British Dealers and Auction Houses Say They Won’t Follow Banks to Europe Post-Brexit
Frieze London, 2015. Photo by Benjamin Westoby for Artsy.
Almost six months after Britain voted to leave the European Union, little light has been shed on Brexit’s potential long-term impact on the art market. To add to the confusion, there is now the threat of a legal battle over whether the U.K. will stay inside the EU single market after Brexit. The Supreme Court is to decide over the Christmas break whether Prime Minister Theresa May has the authority to trigger Article 50 without a parliamentary vote.
Until now, London’s art trade has taken Brexit in its stride. The consensus after the post-war and contemporary auctions in October was that foreigners were incentivized to bid as the pound slumped to a 31-year low, with some dealers citing discounts of up to 25%. Meanwhile, gallerists including Almine Rech and Thaddaeus Ropac appear innocuous to the persisting uncertainty and have recently opened–or are soon to open–new galleries in the U.K. capital.

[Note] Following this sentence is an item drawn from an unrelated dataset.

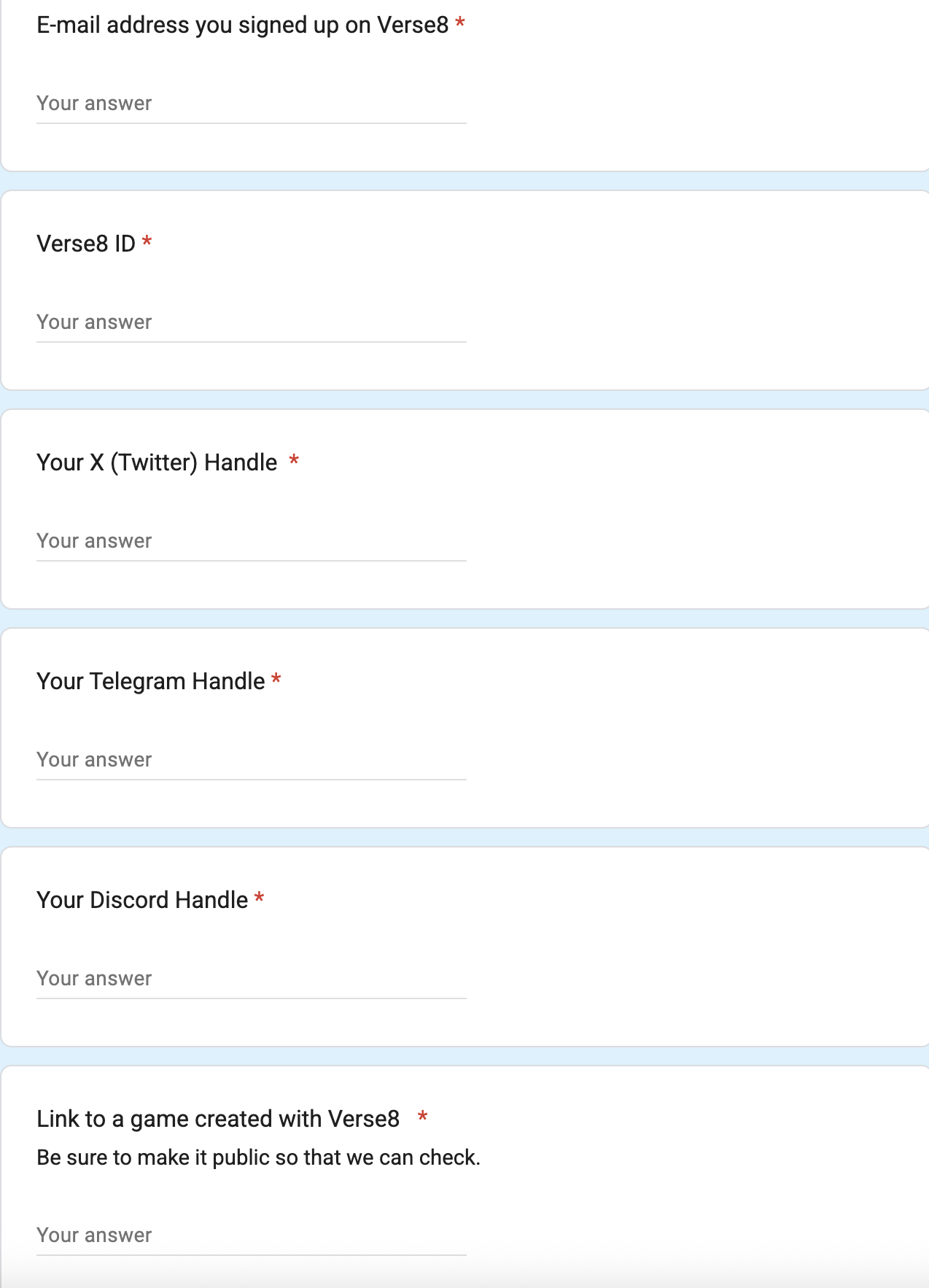
Task: Click the "Link to a game created with Verse8" title
Action: pos(218,1119)
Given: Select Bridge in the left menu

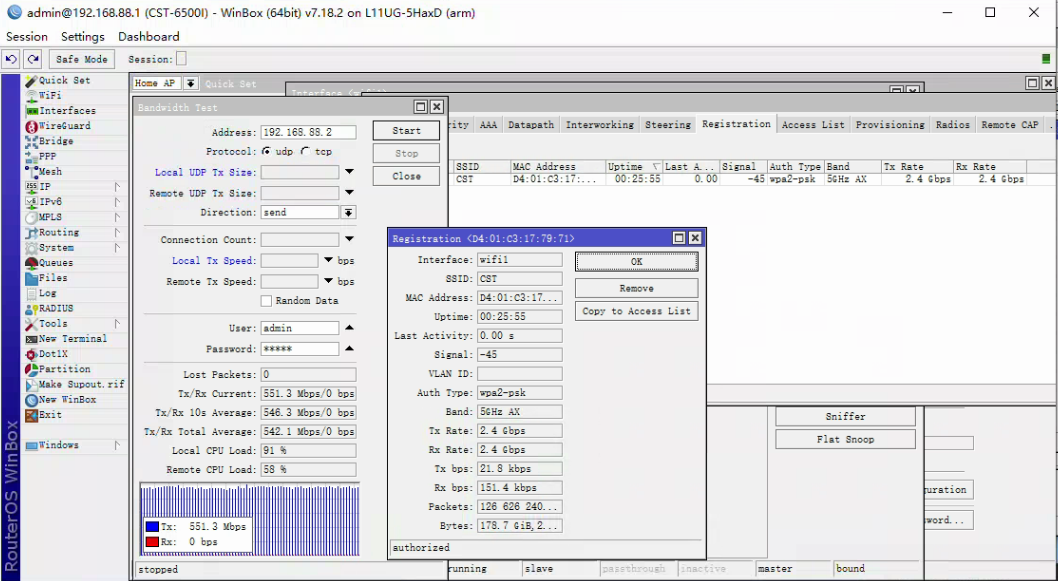Looking at the screenshot, I should click(55, 141).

Dealers are even remaining stalwart in the face of recent reports that leading banks are laying the groundwork to leave London for Paris, Dublin, or Frankfurt. “Banks will leave London purely because they need unconditional access to the EU, but for galleries and the art market it’s about where the collectors are and London will still be that place after Brexit,” says the Zürich dealer Peter Kilchmann. “The other great advantage to London is that English is the lingua franca of the world.”
But other art professionals warn that a more complex system of tariffs and duties could be introduced after Brexit, depending on the level of access the U.K. has to the single market. The London-based art lawyer Pierre Valentin says that moving art from the U.K. to the EU could trigger import VAT when it enters Europe. For example, France currently an import VAT of 5.5%. Conversely, art being transported from the EU to the U.K. could be subject to 5% import VAT.
“If VAT privileges currently available to U.K. dealers are removed, this may impact their cash flow and their appetite to participate in EU art fairs,” Valentin says. “The amount of paperwork is likely to increase considerably, not to mention the need to adjust IT systems, which could absorb a great deal of time.”
To minimize disruption, Valentin says the big auction houses may decide to move some of their London sales to continental cities. However, Christie’s and Sotheby’s both say they have no plans to relocate any part of their businesses. “Once the political process becomes clearer, we will align our business and operations with any new legislative framework,” a Christie’s spokeswoman says, noting that a growing pool of international bidders in the second half of 2016 has injected “confidence in the long-term outlook for the art market.”
Exterior view of Almine Rech’s new Mayfair space. Photo courtesy of the gallery.
Other art trade insiders argue that Brexit could be an opportunity for the U.K. to abolish import VAT on art altogether. “In reality the tax produces very little revenue because so many of the artworks entering the U.K. are imported on a temporary basis,” says the European Old Masters specialist Guy Stair Sainty. The London-based dealer says ending import VAT and leaving the single market would be a “huge incentive” for dealers to relocate as a point of access to the art market in the U.K., Switzerland, Russia, Turkey, the Middle East, China, and Japan. “It will also enormously strengthen our ability to compete with New York,” he says.
In a recent opinion piece for The Telegraph, Anthony Browne, the chairman of the British Art Market Federation, says the art market has so far weathered Brexit because most business is done outside of the EU. “While the EU is the main trading partner for many other sectors of the U.K. economy, 85% of the £4 billion worth of art imported to the U.K. last year came from non-EU countries, and only 2% of all art exports went to EU destinations,” he says.
Opinion may be divided over the effects of Brexit on the market, but the support for London is unequivocal from all quarters. “For many people London is the greatest city on earth. Its history, international diversity and culture is only rivaled by New York,” says Nick Hackworth, the director of Modern Forms, a London-based private collection. “Those qualities have survived far worse threats than Brexit and they will continue to attract the wealthy, passionate collectors that sustain the commercial art world.”